**Task objective**
Beginning with the line that has "Image resolution: width=1316", reproduce each remaining line of the data exactly, down to and including the last.

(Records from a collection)
'''

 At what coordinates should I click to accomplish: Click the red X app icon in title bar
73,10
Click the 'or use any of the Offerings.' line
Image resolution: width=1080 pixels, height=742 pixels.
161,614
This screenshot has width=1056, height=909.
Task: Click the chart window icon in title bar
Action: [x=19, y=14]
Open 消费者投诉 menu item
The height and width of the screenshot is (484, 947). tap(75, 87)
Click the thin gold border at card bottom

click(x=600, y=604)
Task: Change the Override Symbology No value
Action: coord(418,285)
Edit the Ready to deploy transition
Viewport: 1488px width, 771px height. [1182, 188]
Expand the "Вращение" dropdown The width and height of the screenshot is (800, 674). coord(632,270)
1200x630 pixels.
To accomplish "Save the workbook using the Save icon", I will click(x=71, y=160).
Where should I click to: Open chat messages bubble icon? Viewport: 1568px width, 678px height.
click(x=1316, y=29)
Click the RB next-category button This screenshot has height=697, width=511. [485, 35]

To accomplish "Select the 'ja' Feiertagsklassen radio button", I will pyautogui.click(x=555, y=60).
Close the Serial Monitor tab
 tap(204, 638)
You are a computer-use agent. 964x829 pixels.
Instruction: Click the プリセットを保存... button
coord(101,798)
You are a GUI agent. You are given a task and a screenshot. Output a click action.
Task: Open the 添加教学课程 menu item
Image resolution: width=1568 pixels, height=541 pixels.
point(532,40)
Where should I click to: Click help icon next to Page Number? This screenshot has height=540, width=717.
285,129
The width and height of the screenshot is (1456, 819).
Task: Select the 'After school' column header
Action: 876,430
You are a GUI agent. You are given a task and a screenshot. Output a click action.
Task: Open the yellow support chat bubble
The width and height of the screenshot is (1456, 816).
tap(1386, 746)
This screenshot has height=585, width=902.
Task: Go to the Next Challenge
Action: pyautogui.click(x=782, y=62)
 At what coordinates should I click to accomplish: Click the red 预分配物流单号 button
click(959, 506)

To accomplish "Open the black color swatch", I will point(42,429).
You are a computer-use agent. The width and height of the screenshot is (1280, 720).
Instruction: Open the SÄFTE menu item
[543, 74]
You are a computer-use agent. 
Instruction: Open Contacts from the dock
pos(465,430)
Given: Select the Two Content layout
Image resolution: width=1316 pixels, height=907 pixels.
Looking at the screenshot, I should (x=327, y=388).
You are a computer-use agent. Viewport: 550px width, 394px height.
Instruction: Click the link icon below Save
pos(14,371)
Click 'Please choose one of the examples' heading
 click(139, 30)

'''

**Your solution**
Image resolution: width=1316 pixels, height=907 pixels.
Looking at the screenshot, I should (x=327, y=388).
You are a computer-use agent. Viewport: 550px width, 394px height.
Instruction: Click the link icon below Save
pos(14,371)
Click 'Please choose one of the examples' heading
 click(139, 30)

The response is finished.